Morangos Silvestres poderia se chamar Morangos Amargos: a Morte, fria e indiferente, é a grande protagonista de uma narrativa que consiste, do início ao fim, na encenação de um funeral, crônica de uma morte em vida, vivenciada já como companhia, que estende a mão, puxando o médico ancião para si numa das cenas iniciais ― embora falte um pouco de verossimilhança no aspecto um tanto ordenado dos sonhos, enquanto o fluxo das lembranças é por demais lógico, comandado pela razão. Sequer a profissão de médico pode soar como redenção. Há uma espécie de tentativa de alegria, flagrada sobretudo na presença das personagens jovens, mas ela esmaece rápido como as flores, que parecem combinar mais com o tom de velório da narrativa. A memória, festa e funeral, como quer Emily Dickinson, deixa ressoando uma pergunta: em que ponto daquela honrada trajetória (o médico vai receber um título honorífico numa Universidade) houve uma escolha infeliz?
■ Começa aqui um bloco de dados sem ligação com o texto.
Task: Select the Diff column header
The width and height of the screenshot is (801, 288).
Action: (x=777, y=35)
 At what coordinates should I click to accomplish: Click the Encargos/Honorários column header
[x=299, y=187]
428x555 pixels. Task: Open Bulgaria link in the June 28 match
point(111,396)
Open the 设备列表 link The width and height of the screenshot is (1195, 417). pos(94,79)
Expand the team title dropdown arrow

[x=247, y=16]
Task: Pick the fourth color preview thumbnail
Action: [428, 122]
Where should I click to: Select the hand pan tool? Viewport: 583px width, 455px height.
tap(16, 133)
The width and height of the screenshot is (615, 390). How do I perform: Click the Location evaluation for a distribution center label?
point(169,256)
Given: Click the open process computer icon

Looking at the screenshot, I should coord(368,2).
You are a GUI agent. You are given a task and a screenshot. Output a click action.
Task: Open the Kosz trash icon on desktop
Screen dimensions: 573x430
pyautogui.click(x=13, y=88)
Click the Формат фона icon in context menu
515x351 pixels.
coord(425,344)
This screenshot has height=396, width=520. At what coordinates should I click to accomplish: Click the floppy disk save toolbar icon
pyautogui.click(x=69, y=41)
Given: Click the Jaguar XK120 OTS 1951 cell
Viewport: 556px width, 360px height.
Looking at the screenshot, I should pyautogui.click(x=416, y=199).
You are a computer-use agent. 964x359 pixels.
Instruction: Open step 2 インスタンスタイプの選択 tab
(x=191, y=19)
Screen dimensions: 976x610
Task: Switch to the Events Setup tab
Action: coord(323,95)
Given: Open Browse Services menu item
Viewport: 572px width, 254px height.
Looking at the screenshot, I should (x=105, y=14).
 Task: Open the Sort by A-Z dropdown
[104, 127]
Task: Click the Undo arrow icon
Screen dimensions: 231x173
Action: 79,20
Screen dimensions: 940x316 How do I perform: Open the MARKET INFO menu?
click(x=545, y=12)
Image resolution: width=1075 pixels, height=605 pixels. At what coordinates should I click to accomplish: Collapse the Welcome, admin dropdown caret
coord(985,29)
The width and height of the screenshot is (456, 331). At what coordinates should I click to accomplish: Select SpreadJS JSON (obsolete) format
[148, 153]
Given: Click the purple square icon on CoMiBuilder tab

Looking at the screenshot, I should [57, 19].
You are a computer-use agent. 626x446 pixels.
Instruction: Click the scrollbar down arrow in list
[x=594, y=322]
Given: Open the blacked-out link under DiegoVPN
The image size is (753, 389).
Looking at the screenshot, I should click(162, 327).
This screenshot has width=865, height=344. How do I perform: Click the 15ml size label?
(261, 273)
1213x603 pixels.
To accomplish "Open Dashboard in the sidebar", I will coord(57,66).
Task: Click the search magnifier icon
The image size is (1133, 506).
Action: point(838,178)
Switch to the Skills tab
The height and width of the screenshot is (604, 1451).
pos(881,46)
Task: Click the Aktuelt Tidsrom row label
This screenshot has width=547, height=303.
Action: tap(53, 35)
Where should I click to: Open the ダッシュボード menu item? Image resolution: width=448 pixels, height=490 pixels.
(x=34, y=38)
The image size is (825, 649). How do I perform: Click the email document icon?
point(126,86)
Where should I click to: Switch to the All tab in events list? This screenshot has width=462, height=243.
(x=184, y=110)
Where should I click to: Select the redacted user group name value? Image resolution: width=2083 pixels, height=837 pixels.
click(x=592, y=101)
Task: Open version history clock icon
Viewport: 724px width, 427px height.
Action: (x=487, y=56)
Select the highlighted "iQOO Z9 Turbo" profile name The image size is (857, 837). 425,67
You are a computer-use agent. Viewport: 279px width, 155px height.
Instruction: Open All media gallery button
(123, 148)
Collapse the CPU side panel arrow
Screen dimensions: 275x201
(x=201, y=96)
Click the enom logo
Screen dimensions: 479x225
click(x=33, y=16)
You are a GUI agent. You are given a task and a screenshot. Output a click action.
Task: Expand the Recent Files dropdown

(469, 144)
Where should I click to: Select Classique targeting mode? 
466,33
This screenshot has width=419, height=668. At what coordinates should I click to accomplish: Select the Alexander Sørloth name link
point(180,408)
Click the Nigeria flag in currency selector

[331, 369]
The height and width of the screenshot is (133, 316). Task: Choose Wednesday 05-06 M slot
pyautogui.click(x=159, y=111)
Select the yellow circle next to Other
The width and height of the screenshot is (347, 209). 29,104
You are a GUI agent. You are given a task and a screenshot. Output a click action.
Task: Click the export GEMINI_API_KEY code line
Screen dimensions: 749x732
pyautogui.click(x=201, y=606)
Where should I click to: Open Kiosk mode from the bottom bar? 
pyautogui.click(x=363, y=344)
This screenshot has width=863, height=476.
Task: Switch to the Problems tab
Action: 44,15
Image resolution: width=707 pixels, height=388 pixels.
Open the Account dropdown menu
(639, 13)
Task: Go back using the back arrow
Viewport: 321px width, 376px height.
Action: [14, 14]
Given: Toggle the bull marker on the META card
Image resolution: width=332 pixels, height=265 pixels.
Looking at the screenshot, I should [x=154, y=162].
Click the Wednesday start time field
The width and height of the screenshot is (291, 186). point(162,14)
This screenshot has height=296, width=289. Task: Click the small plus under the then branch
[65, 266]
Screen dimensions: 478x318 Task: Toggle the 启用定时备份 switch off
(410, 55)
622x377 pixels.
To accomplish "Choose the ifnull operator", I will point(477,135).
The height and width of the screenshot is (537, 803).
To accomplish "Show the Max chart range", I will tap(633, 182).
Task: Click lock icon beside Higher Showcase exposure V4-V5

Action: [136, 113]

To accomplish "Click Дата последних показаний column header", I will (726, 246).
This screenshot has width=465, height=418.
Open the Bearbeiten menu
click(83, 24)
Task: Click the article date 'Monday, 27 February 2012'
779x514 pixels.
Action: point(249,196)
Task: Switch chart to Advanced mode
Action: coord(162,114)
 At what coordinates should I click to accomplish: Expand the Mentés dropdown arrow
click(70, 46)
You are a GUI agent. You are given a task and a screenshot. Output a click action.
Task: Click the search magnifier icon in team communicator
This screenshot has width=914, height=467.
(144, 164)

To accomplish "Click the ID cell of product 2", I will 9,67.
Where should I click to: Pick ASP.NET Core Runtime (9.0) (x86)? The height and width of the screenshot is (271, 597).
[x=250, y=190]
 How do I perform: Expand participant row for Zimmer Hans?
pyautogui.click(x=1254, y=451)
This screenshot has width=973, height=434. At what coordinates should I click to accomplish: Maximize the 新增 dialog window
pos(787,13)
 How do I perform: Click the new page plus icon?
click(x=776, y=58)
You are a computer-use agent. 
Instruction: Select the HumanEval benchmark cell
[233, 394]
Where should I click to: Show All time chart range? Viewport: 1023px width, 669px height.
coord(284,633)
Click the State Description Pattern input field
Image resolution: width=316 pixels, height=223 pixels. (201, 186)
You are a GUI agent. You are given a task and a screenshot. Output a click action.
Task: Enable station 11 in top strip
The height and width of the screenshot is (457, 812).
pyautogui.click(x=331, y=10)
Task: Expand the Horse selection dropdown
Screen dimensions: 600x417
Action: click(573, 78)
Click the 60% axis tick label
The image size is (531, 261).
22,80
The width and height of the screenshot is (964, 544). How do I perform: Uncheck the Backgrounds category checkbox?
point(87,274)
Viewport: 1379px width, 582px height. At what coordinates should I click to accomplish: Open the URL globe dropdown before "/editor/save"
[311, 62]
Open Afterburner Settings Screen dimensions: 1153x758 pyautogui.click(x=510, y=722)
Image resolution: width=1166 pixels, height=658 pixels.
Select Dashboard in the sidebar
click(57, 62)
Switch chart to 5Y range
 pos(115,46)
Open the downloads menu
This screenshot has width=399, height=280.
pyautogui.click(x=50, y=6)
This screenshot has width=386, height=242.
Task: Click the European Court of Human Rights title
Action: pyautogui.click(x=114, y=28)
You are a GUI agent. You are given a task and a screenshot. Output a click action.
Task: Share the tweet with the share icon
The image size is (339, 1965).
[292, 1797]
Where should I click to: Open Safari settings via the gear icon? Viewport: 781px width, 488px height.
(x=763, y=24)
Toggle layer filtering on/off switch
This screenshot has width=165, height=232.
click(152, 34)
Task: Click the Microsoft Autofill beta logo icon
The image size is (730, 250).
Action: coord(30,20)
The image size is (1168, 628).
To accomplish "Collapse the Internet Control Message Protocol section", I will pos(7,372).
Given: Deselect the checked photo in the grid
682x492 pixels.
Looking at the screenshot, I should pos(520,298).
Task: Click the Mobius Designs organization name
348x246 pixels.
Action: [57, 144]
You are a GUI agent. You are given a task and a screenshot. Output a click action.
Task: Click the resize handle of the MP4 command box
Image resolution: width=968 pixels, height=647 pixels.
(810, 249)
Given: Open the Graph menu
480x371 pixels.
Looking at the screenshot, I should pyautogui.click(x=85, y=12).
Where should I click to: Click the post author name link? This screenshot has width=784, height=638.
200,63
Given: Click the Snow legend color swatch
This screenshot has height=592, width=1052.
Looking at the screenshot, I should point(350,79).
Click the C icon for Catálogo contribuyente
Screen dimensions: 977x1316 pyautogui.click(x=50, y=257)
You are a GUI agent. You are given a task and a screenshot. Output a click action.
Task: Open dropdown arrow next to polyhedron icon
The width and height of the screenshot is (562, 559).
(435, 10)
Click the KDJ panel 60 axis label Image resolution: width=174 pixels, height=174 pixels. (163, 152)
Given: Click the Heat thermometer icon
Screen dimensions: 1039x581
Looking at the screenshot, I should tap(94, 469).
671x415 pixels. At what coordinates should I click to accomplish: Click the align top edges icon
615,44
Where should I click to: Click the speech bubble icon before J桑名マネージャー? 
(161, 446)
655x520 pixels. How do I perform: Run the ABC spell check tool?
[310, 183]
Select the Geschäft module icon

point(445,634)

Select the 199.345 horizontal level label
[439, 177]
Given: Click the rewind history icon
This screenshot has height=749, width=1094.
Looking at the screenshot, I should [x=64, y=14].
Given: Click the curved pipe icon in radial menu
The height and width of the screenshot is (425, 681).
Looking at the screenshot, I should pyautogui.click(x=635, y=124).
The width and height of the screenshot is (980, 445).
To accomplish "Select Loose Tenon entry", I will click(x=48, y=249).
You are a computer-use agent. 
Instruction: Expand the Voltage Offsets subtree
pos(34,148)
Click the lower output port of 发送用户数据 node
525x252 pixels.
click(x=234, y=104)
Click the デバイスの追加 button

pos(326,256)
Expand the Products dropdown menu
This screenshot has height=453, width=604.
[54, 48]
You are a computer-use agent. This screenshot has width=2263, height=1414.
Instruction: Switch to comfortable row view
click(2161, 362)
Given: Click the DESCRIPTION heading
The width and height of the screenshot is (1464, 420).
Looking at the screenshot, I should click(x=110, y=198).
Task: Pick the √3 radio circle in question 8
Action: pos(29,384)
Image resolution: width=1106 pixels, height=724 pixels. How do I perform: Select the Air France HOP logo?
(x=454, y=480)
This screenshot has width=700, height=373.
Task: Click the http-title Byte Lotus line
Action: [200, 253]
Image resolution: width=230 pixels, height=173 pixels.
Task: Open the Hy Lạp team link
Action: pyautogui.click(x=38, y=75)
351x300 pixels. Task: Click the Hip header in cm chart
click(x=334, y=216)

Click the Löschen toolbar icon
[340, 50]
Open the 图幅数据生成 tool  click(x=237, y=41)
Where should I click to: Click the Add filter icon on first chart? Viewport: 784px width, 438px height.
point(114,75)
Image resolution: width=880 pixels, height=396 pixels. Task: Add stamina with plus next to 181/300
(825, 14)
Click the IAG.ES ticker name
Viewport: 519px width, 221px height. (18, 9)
Houve escolha? Quando, na festa cercada de amor da infância, a vida, jardim de caminhos que se bifurcam, tomou o rumo da morte, que galgou aquele destino?
Memory is a strange bell ―
Jubilee and knell.
A memória é um sino original ―
Festa e funeral.
DICKINSON, Emily. Alguns poemas. Trad. José Lira. São Paulo: Iluminuras, 2008, p.102-103.